### Provided records ###
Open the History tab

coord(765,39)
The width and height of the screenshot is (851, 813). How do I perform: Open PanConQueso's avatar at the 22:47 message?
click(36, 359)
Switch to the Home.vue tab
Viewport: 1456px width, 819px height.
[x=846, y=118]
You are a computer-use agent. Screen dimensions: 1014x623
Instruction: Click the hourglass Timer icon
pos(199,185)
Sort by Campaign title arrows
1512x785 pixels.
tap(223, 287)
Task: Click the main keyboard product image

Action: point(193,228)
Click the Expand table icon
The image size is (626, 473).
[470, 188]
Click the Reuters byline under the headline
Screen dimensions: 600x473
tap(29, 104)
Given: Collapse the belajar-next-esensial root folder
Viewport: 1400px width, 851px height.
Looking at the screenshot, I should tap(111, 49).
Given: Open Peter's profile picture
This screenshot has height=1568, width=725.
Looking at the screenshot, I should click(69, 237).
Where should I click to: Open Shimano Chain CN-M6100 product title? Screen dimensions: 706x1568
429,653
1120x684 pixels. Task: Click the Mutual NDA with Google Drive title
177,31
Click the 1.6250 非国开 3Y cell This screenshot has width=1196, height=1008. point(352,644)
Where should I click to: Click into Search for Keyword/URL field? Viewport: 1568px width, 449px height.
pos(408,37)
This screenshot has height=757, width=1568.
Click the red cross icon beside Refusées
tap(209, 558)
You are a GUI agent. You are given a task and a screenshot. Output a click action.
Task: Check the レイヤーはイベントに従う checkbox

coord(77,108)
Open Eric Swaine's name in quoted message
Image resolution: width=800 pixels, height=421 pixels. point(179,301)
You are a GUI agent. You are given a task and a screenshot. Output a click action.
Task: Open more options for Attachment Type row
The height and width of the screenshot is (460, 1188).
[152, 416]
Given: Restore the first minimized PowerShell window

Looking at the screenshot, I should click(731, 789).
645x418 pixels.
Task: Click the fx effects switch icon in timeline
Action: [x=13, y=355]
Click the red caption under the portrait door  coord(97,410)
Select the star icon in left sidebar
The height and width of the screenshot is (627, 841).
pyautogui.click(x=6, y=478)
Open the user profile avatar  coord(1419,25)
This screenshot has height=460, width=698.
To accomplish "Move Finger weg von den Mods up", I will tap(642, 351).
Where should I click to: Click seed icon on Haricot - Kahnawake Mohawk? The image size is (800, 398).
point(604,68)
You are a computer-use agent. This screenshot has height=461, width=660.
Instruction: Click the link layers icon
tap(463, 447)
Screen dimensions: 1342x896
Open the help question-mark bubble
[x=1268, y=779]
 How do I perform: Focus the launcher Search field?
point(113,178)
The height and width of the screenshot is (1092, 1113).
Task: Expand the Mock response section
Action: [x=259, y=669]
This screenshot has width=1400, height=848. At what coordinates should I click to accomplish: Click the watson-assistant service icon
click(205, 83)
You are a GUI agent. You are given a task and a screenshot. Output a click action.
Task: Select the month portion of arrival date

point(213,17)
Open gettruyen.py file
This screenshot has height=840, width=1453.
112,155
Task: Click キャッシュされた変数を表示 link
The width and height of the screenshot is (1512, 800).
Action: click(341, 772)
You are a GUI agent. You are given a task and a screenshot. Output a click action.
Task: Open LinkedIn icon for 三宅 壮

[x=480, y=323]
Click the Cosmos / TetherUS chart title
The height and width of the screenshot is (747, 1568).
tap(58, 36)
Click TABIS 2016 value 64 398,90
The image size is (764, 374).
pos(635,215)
###
What you will do:
Copy out, word for word, everything in the items above from the line containing "Switch to the Home.vue tab" down to the line containing "pos(408,37)", including both of those lines.

Reply to the task:
Switch to the Home.vue tab
Viewport: 1456px width, 819px height.
[x=846, y=118]
You are a computer-use agent. Screen dimensions: 1014x623
Instruction: Click the hourglass Timer icon
pos(199,185)
Sort by Campaign title arrows
1512x785 pixels.
tap(223, 287)
Task: Click the main keyboard product image

Action: point(193,228)
Click the Expand table icon
The image size is (626, 473).
[470, 188]
Click the Reuters byline under the headline
Screen dimensions: 600x473
tap(29, 104)
Given: Collapse the belajar-next-esensial root folder
Viewport: 1400px width, 851px height.
Looking at the screenshot, I should tap(111, 49).
Given: Open Peter's profile picture
This screenshot has height=1568, width=725.
Looking at the screenshot, I should click(69, 237).
Where should I click to: Open Shimano Chain CN-M6100 product title? Screen dimensions: 706x1568
429,653
1120x684 pixels. Task: Click the Mutual NDA with Google Drive title
177,31
Click the 1.6250 非国开 3Y cell This screenshot has width=1196, height=1008. point(352,644)
Where should I click to: Click into Search for Keyword/URL field? Viewport: 1568px width, 449px height.
pos(408,37)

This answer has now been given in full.